Il faut libérer le Dak’Art ! L’art a besoin d’infinis, de « coups d’état », de génocides plastiques, de meurtres esthétiques et de ruines habitables ! Au diable l’académisme des critiques d’art ! L’imposture artistique est même devenue un nouveau courant par l’incongruité d’œuvres qui nous perturbent par le surgissement de supports quirenversent notre vision tranquille de l’art. Les « installations » en font partie ! Aux critiques d’art de s’adapter aux nouveaux rites ! Aux galeristes de donner leur place aux « voyous », aux « violeurs », aux « marginaux » d’un art qui très vite a atteint ses limites de créativité courte et d’imitation. Les embouteillages des copistes sont devenus insoutenables. Nous sommes fatigués des « photocopies ». Nous voulons de nouveaux fous. Il nous faut de nouveaux « asiles » pour l’art africain contemporain. L’avenir est dans de nouvelles autoroutes artistiques et plastiques, sans tracés et sans péage ! N’oublions pas surtout la part fondamentale que doit prendre l’enseignement de l’éducation artistique dans nos écoles, juste pour faire naître des vocations. Elle devrait être une discipline obligatoire dans l’éducation nationale comme le latin l’était au temps de Senghor !

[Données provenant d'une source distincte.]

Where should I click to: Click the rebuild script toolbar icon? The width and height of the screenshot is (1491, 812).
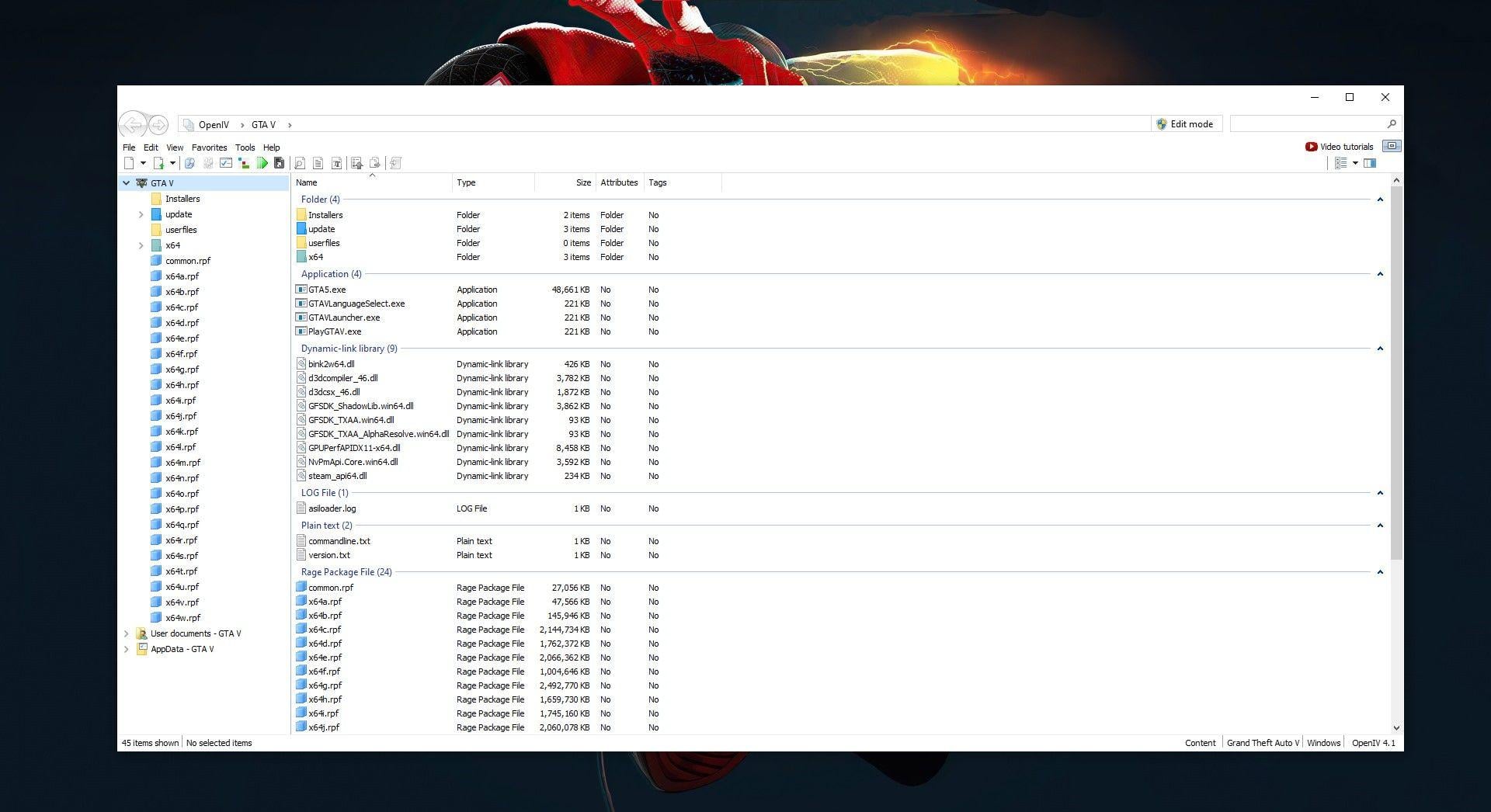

En art, le temps ne rattrape jamais les mauvais artistes déjà consacrés. Il les renforce. Il est des œuvres qui sont de véritables mensonges artistiques, mais on les fait gagner. Oui, on fabrique des artistes comme on fabrique des smartphones ! J’ai vécu cette incroyable aventure en rencontrant des galeristes qui font et défont le marché de l’art sur la place de Paris, Londres, New-York, Tokyo, la Havane, Johannesburg, Kinshasa. La Biennale a fait du Sénégal la capitale artistique et culturelle de l’Afrique et du monde. « Ce que la politique et la diplomatie n’ont pas su faire », Dak’Art l’a fait ! Ils viennent de partout, ils sont tous là les passionnés de l’art contemporain, jusqu’aux pernicieux et fidèles pilleurs et voleurs de patrimoine aux yeux bleus. Vivement, par ailleurs, la mise en fonction du musée d’art contemporain. Soyons ambitieux. Redonnons à l’Afrique sa place dans l’histoire de l’art. Elle a plus donné qu’elle n’a reçu. Nos artistes, sans injure, décolonisent en silence notre art et ses espaces de représentations. Nous sommes assez puissants et « divins » pour reconstituer et proposer au monde un art nouveau et des musées vivants. Nos artistes le prouvent. Le Dak’Art n’est plus seulement une Biennale, un pays. Le Dak’Art est ce qu’un continent peut apporter à d’autres continents dans l’émerveillement et le métissage artistique mondial. Si nos artistes ne dialoguent pas avec les autres créations esthétiques du monde, ils mourront. Tant mieux alors si la Biennale dialogue désormais aux confins des métissages, avec de meilleurs Picasso, de meilleurs Manet, des Gauguin plus fous encore, de meilleurs Manessier, de meilleurs Vinci.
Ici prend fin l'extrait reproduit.